## [Work to complete]
Give all of the records again. Match them exactly.

## [Entries shown]

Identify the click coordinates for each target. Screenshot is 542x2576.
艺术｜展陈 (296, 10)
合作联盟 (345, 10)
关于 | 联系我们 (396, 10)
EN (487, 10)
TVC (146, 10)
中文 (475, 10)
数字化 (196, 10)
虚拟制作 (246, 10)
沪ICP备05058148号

## [Finished exercise]
Identify the click coordinates for each target. Screenshot is 542x2576.
艺术｜展陈 (296, 10)
合作联盟 (345, 10)
关于 | 联系我们 (396, 10)
EN (487, 10)
TVC (146, 10)
中文 (475, 10)
数字化 (196, 10)
虚拟制作 (246, 10)
沪ICP备05058148号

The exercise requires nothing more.